But what else is there? ;-)
It was people smelling the underlying complexity (and security vulnerabilities) of grain sacks, gold bars, paper-dollars, bank-dollars, credit cards, Paypal, etc that led to the succession of those things, with Bitcoin being the latest solution-to-it-all.
Every one of Bitcoin's ancestors had failures, and due to grass-is-always-greener psychology, the most recent ones (dollars and financial server institutions) are naturally viewed as the "worst" (because their failures, unlike grain bags' failures, are part of people's real experiences and memories) so Bitcoin has gone full circle (not exactly, but it's kind of commodity-like) and tends to have security models similar to commodity-money's models. Thus it's having similar failures ("I lost my wallet" == "I forgot where I buried the gold" ; "someone 'hacked' my wallet and transfered my funds out" == "I dug up my gold, and the chest was empty" ; "The online wallet service closed and they, rather than me, is who actually had the key" == "The guy, whom I asked to hold my gold, disappeared").

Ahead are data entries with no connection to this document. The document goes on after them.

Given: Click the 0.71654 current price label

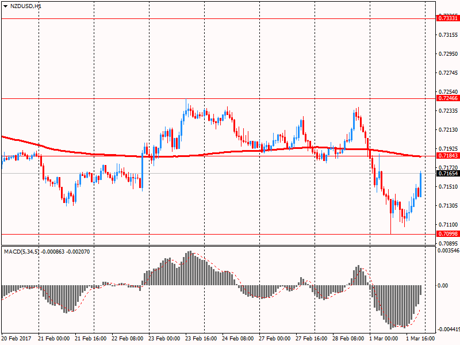Looking at the screenshot, I should click(447, 173).
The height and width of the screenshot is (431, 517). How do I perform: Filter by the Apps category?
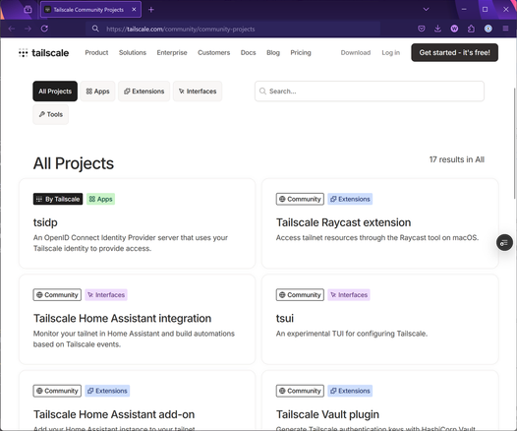click(97, 92)
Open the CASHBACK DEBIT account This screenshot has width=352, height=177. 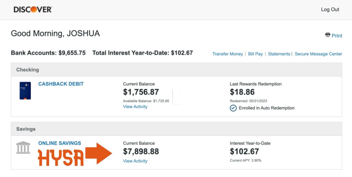[61, 84]
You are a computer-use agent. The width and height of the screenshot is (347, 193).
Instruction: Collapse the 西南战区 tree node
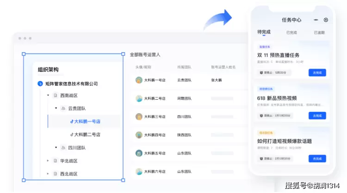coord(48,96)
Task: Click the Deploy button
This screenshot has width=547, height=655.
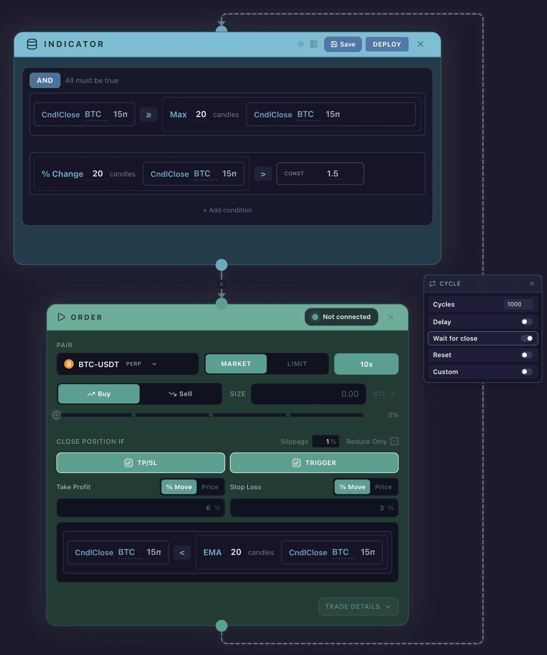Action: pyautogui.click(x=387, y=44)
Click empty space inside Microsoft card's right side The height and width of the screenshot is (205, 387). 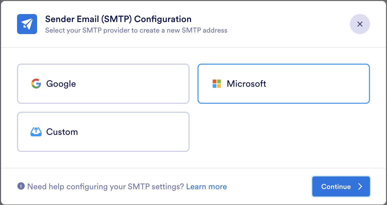coord(326,84)
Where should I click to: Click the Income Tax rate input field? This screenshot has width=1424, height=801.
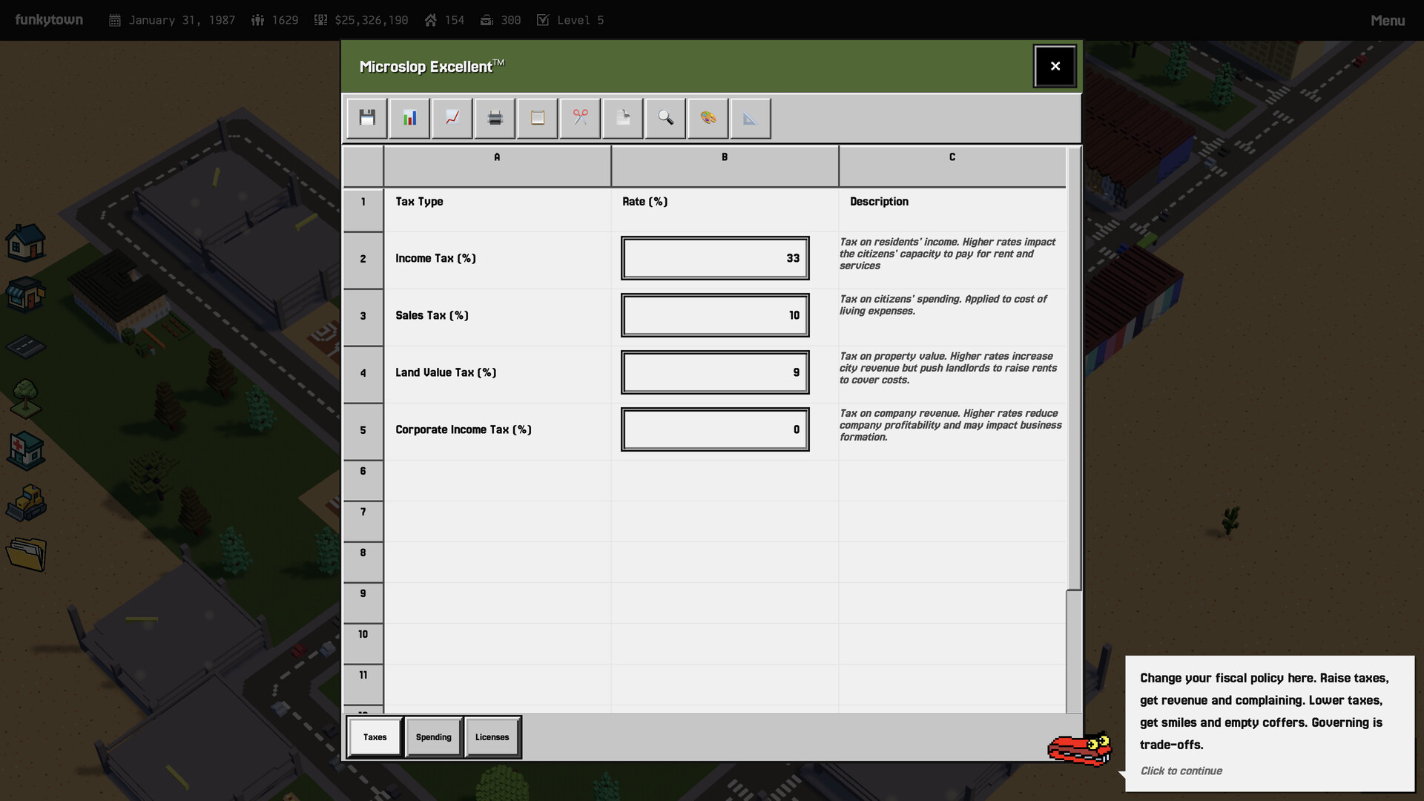(714, 258)
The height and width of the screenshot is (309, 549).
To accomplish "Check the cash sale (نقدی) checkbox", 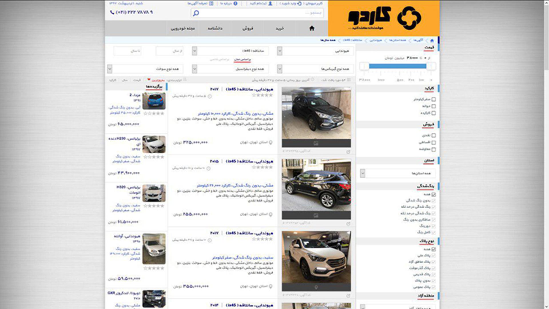I will tap(433, 135).
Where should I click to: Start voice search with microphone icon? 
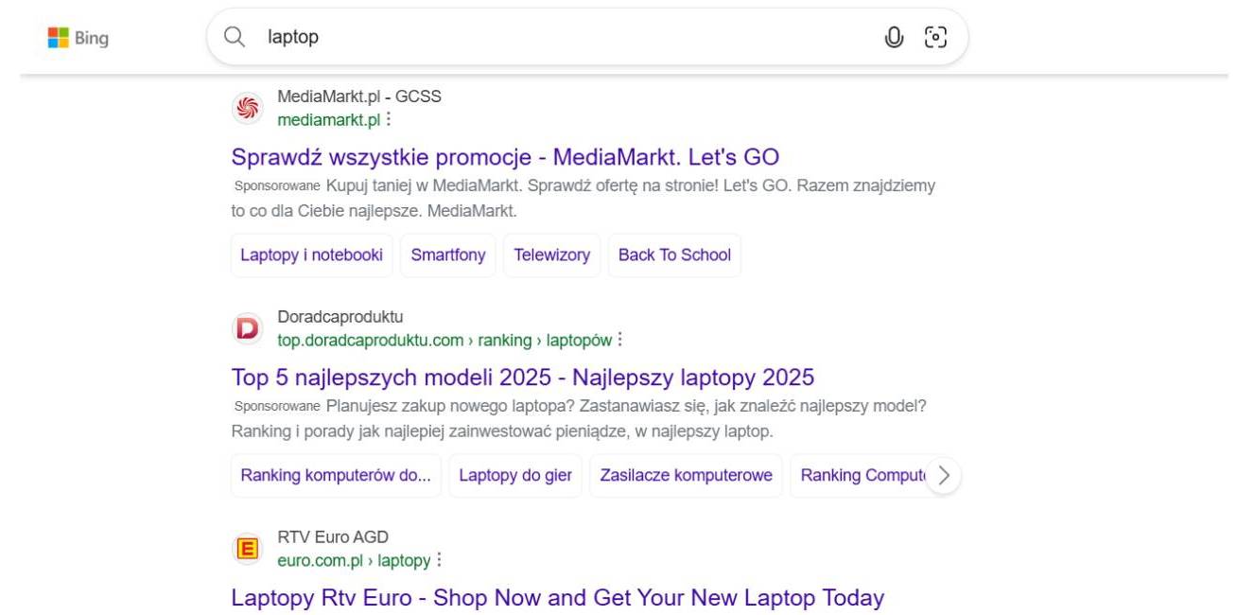click(x=894, y=37)
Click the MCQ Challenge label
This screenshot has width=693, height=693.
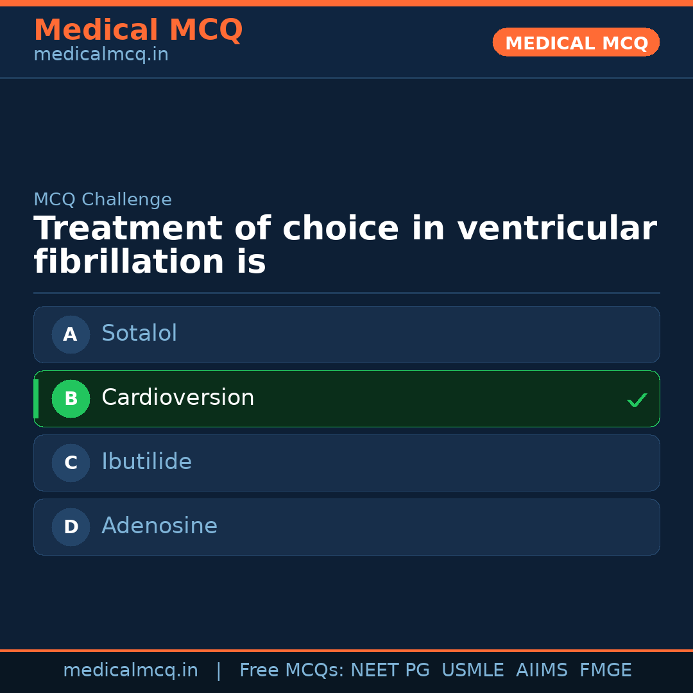click(103, 200)
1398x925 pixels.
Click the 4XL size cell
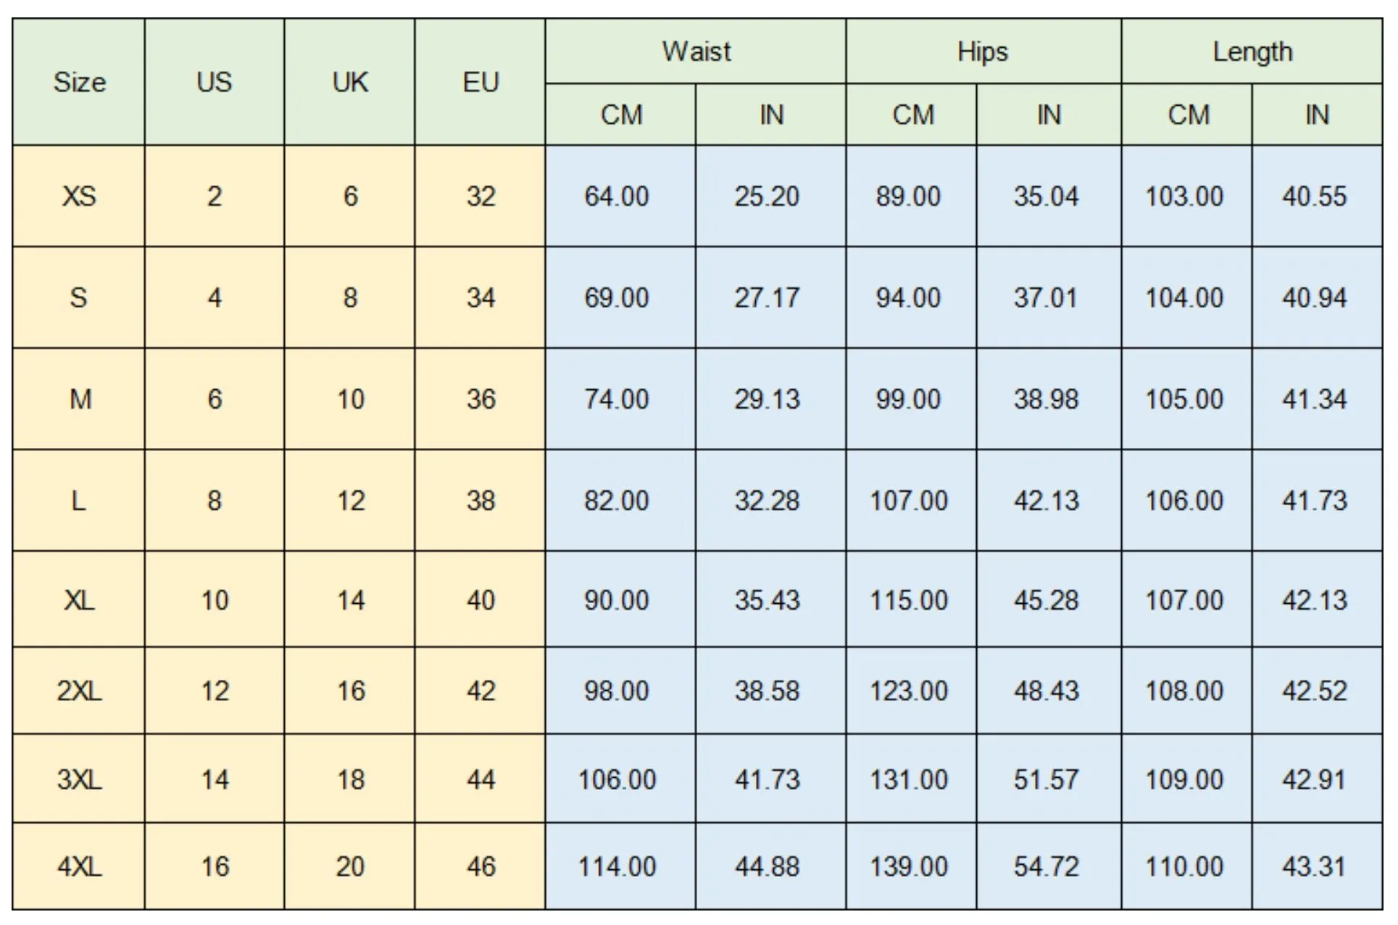79,866
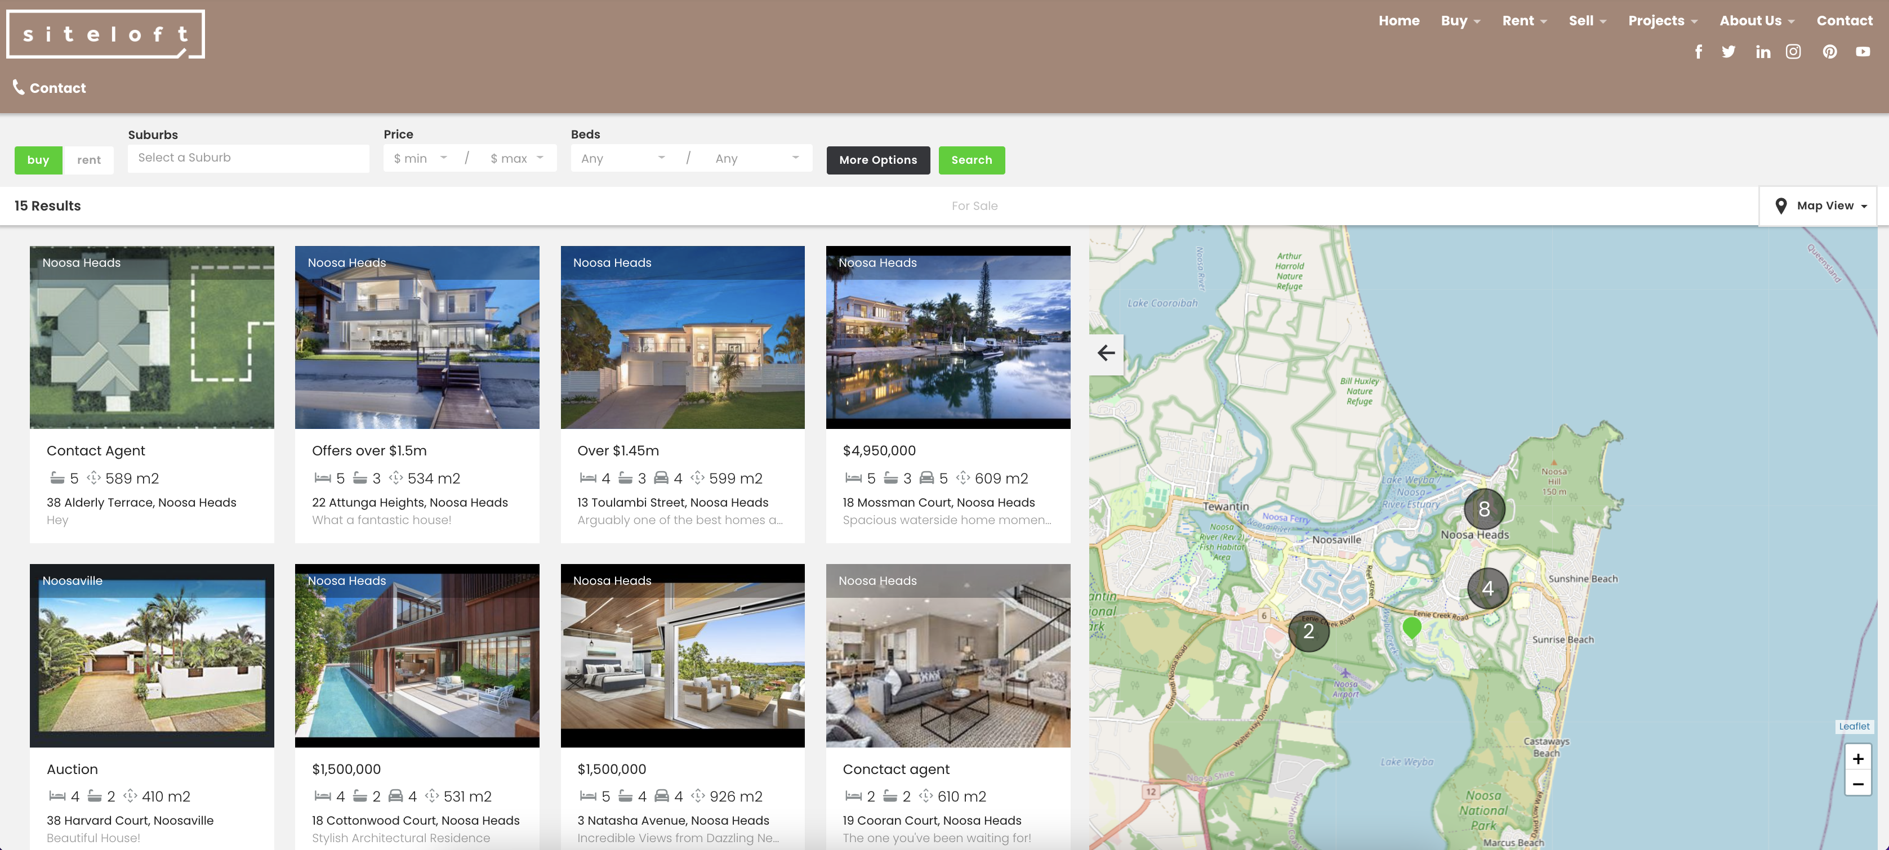Open the 18 Mossman Court listing photo

[947, 337]
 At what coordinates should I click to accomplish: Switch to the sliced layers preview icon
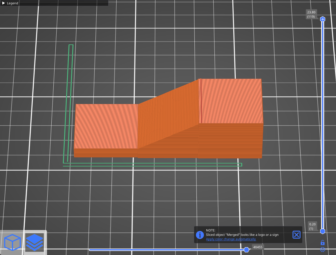[x=34, y=242]
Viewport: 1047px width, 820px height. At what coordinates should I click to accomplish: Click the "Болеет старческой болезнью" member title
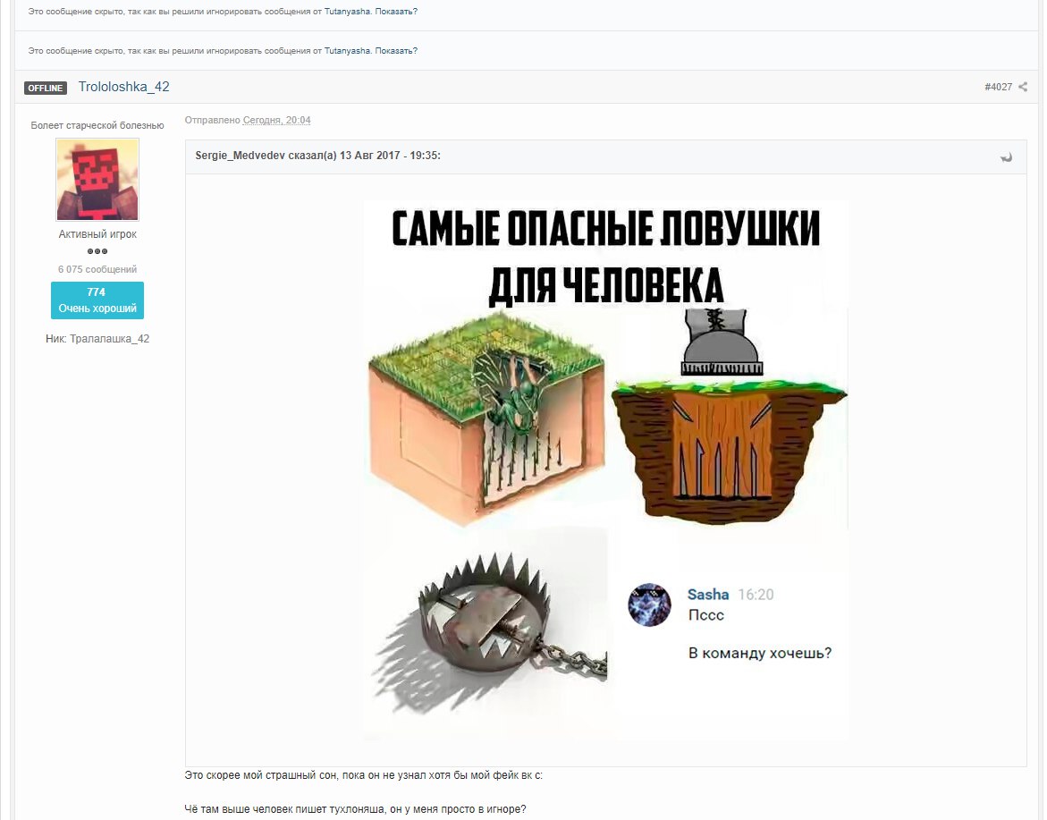(x=97, y=124)
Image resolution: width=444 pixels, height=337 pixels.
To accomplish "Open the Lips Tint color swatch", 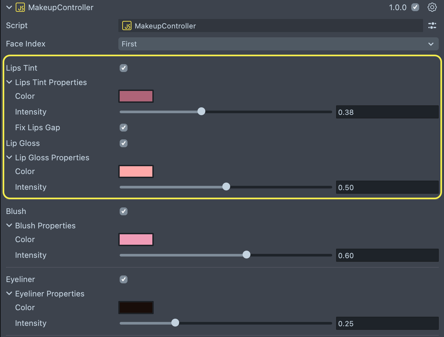I will 136,96.
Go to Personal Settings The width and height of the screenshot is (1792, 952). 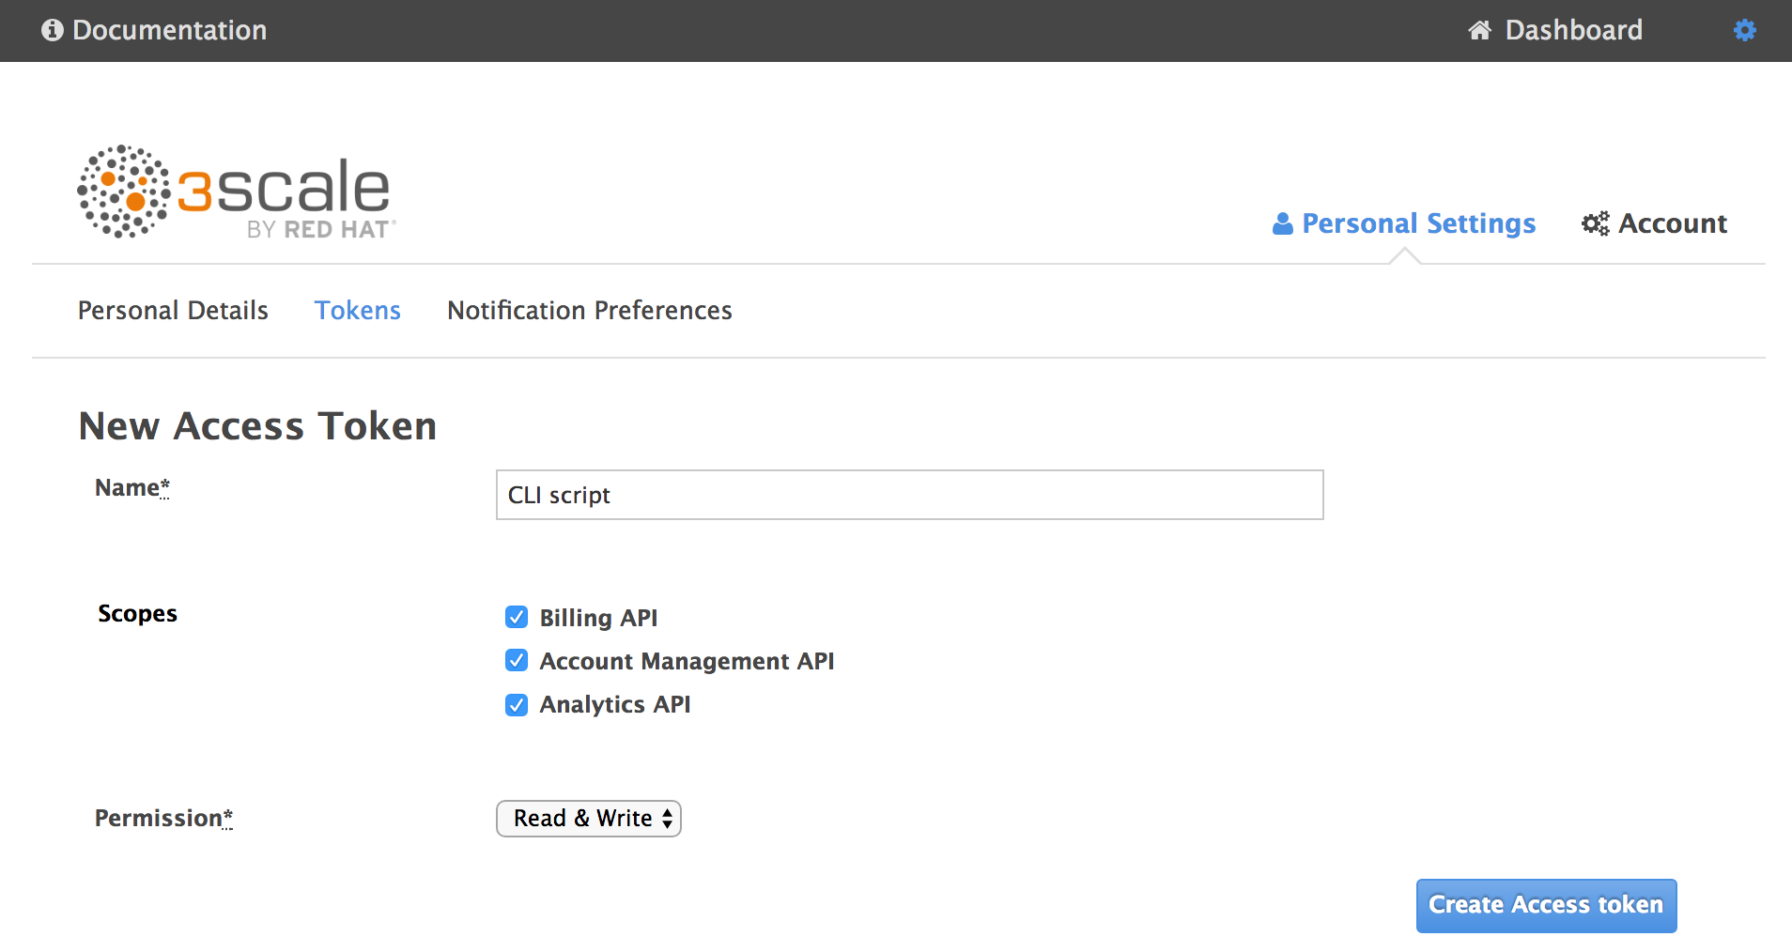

Maybe some day, governments will use force or sneakiness or "social weight" to make a new chain policy more popular than today's policy, and there will be a Bitcoin fork, which presents a model more like 20th century banking. Then the security complaints will be "my account got frozen" or "I'm leaking wealth due to government-created inflation" or even "the price of everything in BTC changed because of immensely complicated market and government forces that I can't begin to understand, where my currency on the surface appears to be as strong as it was in 2106, but somehow here in 2109 I'm poorer." And then we'll repeat the cycle again.
We'll repeat it again, because money wasn't actually the problem. Real life was the problem, and life is complicated. Life is full of intelligent adversaries (sometimes posing as friends, sometimes not), bumbling fools with too much power, bad luck, freak accidents, etc, and nobody can ever get rid of all that stuff.